在笔者看来,不管傅先生写《日本第一》是否在客观上起到了忽悠日本人的作用,日本人在20世纪80年代后半期确实变得洋洋得意,变得十分骄傲,日本财界的一些人借着日元升值势头狂妄地声称“要把美国买下来!”而随着经济泡沫的破灭,日本在20世纪90年代和21世纪前十年度过了“失去的二十年”。
但是,傅先生对日本“失去的二十年”的说法很不以为然。虽然他也认为日本亟须改革,但日本经济发展的水平、教育、知识、国民素质水平仍然很高,日本社会比美国更节俭,日本很多公司仍很成功,很多产业仍是世界第一,在不少高科技领域,日本的出口仍然强劲,日本企业制度虽然有所改变或改进,但并没有被完全抛弃,因为这种制度能给员工一种安定感和进取心。傅先生认为中国也需学习日本,特别是学习它在发展过程中“做得比美国好的地方”,而不要“学美国不好的地方”。
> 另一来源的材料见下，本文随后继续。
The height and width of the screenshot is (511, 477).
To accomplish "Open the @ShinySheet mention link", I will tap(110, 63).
日本人总的来说富而不奢,不像美国人那样过度消费;日本在社会公平与和谐方面虽然不如过去,但仍然比美国做得好,特别是企业内部比较平等。
早在1985年,笔者曾三次受邀去傅先生家里访问,每次去,他都会让自己的中国学生到中国餐馆去买吃的招待大家。当时我曾经问他:“什么时候您或许会写一本‘中国第一’?”当时他哈哈大笑,开玩笑说:“那得等我的孙子来写了。”
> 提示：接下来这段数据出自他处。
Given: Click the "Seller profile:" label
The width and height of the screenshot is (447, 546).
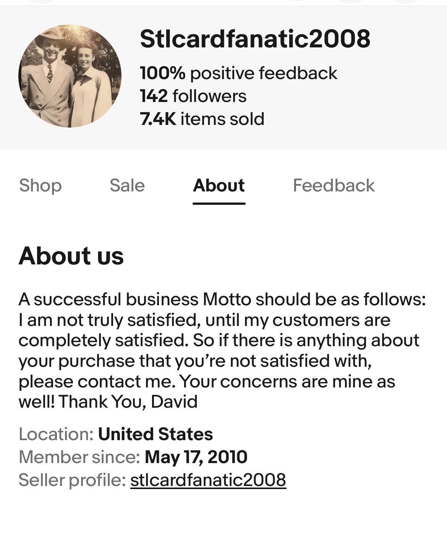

在中国已经取代日本成为GDP世界第二的今天,笔者在傅先生此次来访并作讲演的场合,再次问他是否有意写一本“中国第一”。他高度评价了改革开放以来中国经济增长的成就,也谈了中国在高速发展中出现的一些问题,却有意回避是否写“中国第一”的话题。这是出于他那种“更加重视发展的过程而不是结果”的研究态度,认为中国在发展过程中的种种表现不够“第一”?还是出于他吸取《日本第一》可能在客观上和一定程度上已经忽悠了日本,从而产生不想再来忽悠中国的想法?笔者不得而知。